L’ancien ambassadeur de France en Algérie (de 2008 à 2012 puis de 2017 à 2020) propose des solutions pour que les deux pays établissent enfin une relation adulte, sans chantage affectif ni délire de persécution, afin de normaliser, voire banaliser, des rapports bilatéraux.


Les toutes récentes déclarations à la presse du président algérien, Abdelmadjid Tebboune, le 5 octobre, et le catalogue de critiques envers la France posent la question de notre relation avec l’Algérie et plus exactement celle de la nature de cette relation. Peut-on continuer soixante-deux ans après l’indépendance de l’Algérie à être perpétuellement accusés des crimes de la colonisation ? En un mot, comment inverser les rôles, comment cesser d’être mis en accusation par Alger sur tous les sujets, comment et pourquoi faut-il normaliser, voire banaliser notre relation bilatérale ? Dit plus crûment, comment ne plus être l’otage d’Alger ?

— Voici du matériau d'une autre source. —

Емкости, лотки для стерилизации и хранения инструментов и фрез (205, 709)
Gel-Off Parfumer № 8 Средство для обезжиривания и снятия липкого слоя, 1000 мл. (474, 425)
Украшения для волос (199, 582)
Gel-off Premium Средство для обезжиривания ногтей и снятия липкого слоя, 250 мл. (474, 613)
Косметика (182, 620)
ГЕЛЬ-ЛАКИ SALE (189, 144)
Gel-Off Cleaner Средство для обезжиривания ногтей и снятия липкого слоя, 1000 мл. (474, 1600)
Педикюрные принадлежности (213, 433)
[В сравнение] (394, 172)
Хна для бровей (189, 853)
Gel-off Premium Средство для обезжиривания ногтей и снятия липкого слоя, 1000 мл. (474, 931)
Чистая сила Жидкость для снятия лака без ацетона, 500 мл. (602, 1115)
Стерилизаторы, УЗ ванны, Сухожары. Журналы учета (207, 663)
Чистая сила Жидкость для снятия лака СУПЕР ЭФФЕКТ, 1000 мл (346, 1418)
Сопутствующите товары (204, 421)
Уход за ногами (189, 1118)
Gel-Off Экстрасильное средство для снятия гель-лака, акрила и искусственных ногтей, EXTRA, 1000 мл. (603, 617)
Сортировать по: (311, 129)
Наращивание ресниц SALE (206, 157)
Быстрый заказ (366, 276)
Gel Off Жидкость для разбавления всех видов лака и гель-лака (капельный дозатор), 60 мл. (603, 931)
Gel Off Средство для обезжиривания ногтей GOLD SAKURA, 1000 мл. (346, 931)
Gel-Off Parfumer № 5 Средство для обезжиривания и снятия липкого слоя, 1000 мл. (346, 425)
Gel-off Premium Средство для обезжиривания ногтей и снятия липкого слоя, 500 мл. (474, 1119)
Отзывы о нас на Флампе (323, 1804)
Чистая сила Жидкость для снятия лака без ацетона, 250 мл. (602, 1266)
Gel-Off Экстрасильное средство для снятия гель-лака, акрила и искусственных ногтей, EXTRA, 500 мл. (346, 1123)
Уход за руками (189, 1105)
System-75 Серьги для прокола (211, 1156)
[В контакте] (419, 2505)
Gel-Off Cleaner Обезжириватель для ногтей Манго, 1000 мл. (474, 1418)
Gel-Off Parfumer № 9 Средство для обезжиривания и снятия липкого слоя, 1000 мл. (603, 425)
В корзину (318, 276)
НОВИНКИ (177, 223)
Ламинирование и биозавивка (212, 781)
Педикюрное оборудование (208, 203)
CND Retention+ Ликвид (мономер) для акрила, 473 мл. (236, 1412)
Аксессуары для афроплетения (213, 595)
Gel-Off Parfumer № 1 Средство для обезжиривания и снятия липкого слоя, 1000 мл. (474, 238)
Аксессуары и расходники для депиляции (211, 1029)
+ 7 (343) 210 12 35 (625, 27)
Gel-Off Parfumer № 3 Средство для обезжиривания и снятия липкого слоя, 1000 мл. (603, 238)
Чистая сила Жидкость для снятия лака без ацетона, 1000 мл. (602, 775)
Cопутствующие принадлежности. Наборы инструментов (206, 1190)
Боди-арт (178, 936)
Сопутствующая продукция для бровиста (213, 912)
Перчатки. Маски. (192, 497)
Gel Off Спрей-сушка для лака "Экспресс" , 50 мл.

Rappelons d’abord les stupéfiantes déclarations du président algérien : face à deux journalistes chargés de lui donner la réplique, quelques jours après sa triomphale réélection à 95 % des voix (taux corrigé une semaine plus tard à 85 % des voix, taux plus « présentable » avec une participation de 10 % du corps électoral, selon l’Élysée), le chef de l’État algérien s’est livré à une attaque systématique et d’une rare violence à l’encontre de la France.

Évidemment, plus question de visite d’État à Paris (« je n’irai pas à Canossa »), pas question non plus de faire revenir à son poste l’ambassadeur d’Algérie en France. D’ailleurs, ce dernier a été nommé à Lisbonne et le poste de Paris sera sans doute inoccupé pendant la nouvelle crise. Mais, comme souvent faute d’arguments, le président algérien n’hésite pas à accuser les lobbies, « un petit groupe anti-algérien », presque un « quarteron de nostalgiques de la colonisation », d’exercer des pressions sur le gouvernement français, à preuve les dernières déclarations du ministre de l’Intérieur Bruno Retailleau et la volte-face française sur le Sahara occidental. C’est d’ailleurs, soulignons-le, ce changement de position diplomatique fin juillet qui est à l’origine de la quatrième ou cinquième crise du septennat d’Emmanuel Macron. Et de citer pêle-mêle l’accord franco-algérien de 1968, qui serait une « coquille vide » peu utile à l’Algérie, les essais nucléaires français qui méritent indemnisation et nettoyage, et comme de coutume, le génocide français qui visait, par la colonisation, à un grand remplacement des musulmans d’Algérie par des chrétiens ! Le président Macron avait donc vu juste lorsqu’en septembre 2021, il ciblait la « rente mémorielle » et la « falsification de l’histoire » par le « système politico-militaire algérien ».

25 juillet 1968 : Abdelaziz Bouteflika, ministre des Affaires étrangères de l’Algérie, se rend au palais de l’Élysée pour négocier l’accord visant à établir des droits spécifiques pour les travailleurs algériens en France. AP

Il faut relire à deux fois ces stupéfiantes déclarations. Essayons de reprendre ces accusations algériennes et d’analyser sérieusement, et non sur le mode polémique et accusateur, ces différents dossiers.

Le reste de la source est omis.